Setelah memperoleh sertifikat halal, pelaku usaha memiliki kewajiban sebagaimana diatur dalam Pasal 25 UU JPH diantarnya:
-
-
- Mencantumkan Label Halal terhadap Produk yang telah mendapat Sertifikat Halal;
- Menjaga kehalalan Produk yang telah memperoleh Sertifikat Halal;
- Memisahkan lokasi, tempat dan penyembelihan, alat pengolahan, penyimpanan, pengemasan, pendistribusian, penjualan, dan penyajian antara Produk Halal dan tidak halal;
- Memperbarui Sertifikat Halal jika masa berlaku Sertifikat Halal berakhir; dan
- Melaporkan perubahan komposisi Bahan kepada BPJPH.
-
Pencantuman Label Halal
Label halal hanya dapat dicantumkan pada produk yang telah memiliki sertifikat halal. Bagi pelaku usaha yang belum memperoleh sertifikat halal tidak diperbolehkan mencantumkan label halal. Hal tersebut dikarenakan, belum terdapat kepastian hukum tentang kehalalan produk baik dari segi bahan baku maupun proses produksi meliputi pengolahan, penyimpanan, pengemasan, pendistribusian, penjualan dan penyajian produk.
Pelaporan & Sanksi
Masyarakat selaku konsumen dan/atau calon konsumen dapat berperan dalam mensukseskan jaminan produk halal. Peran serta masyakarat tersebut berupa melakukan sosialisasi terkait dengan jaminan produk halal dan mengawasi produk halal yang beredar. Pengawasan tersebut dapat berupa pelaporan dan/atau pengaduan ke BPJPH.
Bagi pelaku usaha yang telah memperoleh sertifikat halal namun terbukti tidak melaksanakan dapat dikenakan sanksi administrasi dan/atau sanksi pidana. Sanksi adiministrasi dapat berupa peringantan tertulis, denda administratif dan dapat berujung pada pencabutan sertifikat halal. Adapun sanksi pidana berupa penjara paling lama 5 (lima) tahun atau denda paling banyak Rp2.000.000.000,- (dua milyar rupiah) dapat dikenakan kepada pelaku usaha yang telah memperoleh sertifikat halal namun tidak menjaga kehalalan produk (Pasal 56 UU JPH).

• **CATATAN UNTUK DIOLAH**:

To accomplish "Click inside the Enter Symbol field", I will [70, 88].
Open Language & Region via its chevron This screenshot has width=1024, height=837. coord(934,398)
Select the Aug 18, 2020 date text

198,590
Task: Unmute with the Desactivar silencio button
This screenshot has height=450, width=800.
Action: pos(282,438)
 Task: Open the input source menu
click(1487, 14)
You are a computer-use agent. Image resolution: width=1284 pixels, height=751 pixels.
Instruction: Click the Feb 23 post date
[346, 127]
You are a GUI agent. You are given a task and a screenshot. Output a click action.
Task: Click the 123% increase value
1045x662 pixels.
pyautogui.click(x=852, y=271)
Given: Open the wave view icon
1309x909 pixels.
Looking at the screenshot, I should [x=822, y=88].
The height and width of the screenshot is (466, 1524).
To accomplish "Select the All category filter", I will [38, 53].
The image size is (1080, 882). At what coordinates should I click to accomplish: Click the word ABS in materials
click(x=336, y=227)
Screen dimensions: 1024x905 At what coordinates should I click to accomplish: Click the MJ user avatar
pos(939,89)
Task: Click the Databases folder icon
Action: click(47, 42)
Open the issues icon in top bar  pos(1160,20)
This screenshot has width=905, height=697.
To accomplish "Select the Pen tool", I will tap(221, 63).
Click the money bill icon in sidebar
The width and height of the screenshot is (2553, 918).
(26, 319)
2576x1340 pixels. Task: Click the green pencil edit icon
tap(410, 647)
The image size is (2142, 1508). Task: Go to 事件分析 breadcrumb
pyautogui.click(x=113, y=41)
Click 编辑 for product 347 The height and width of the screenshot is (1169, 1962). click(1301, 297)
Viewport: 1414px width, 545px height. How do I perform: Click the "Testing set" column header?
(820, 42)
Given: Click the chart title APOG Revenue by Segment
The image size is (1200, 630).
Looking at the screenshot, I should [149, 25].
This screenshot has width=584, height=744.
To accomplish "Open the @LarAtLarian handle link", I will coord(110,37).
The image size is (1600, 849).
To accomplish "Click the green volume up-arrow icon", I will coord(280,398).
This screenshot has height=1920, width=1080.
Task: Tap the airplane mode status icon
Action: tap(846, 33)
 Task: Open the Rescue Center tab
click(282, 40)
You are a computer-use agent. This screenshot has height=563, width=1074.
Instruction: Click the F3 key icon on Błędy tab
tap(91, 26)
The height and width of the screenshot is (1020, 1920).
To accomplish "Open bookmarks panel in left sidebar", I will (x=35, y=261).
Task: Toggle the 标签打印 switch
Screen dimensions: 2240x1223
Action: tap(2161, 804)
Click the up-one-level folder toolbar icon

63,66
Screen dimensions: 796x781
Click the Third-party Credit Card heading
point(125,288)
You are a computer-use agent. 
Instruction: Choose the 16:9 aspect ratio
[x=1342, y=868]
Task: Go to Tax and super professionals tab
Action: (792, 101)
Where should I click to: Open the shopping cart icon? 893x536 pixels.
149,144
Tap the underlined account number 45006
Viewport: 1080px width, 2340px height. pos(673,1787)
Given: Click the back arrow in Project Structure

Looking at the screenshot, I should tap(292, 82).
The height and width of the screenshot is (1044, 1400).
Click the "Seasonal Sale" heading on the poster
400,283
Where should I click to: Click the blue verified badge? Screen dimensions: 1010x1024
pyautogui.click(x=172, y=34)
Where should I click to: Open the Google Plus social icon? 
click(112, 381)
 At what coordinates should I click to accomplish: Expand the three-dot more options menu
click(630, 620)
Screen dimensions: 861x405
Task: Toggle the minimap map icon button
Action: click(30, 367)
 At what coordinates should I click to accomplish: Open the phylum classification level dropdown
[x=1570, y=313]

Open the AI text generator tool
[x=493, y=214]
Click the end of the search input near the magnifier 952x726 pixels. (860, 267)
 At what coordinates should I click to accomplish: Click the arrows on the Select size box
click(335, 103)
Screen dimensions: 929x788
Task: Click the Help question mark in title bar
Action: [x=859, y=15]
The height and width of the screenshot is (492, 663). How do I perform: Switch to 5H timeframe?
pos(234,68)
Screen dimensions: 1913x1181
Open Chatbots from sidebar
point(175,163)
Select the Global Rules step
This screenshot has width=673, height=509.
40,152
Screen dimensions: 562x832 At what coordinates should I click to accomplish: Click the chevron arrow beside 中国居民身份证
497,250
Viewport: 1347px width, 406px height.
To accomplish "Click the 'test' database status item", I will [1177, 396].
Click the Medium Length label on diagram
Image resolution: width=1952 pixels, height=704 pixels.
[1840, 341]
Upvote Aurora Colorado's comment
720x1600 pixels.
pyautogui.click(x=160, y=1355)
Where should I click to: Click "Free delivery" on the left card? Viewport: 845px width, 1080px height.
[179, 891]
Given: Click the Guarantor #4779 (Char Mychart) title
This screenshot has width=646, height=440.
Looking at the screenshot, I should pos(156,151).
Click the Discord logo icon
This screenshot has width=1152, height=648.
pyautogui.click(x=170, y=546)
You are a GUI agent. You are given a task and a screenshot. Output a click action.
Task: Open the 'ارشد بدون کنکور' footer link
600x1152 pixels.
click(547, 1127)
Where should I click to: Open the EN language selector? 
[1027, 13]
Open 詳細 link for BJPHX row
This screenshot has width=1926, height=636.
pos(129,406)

• **LANGKAH YANG DILAKUKAN**:
A - Menurut teks sumber tentang sertifikat halal, berapa lama hukuman penjara paling lama bagi pelaku usaha yang tidak menjaga kehalalan produk?
B - Kumpulkan setiap baris catatan yang memuat kata "text". Huruf besar dan kecil dibedakan.

• **JAWABAN LATIHAN**:
A - Paling lama 5 (lima) tahun.

B -
Select the Aug 18, 2020 date text
Open the AI text generator tool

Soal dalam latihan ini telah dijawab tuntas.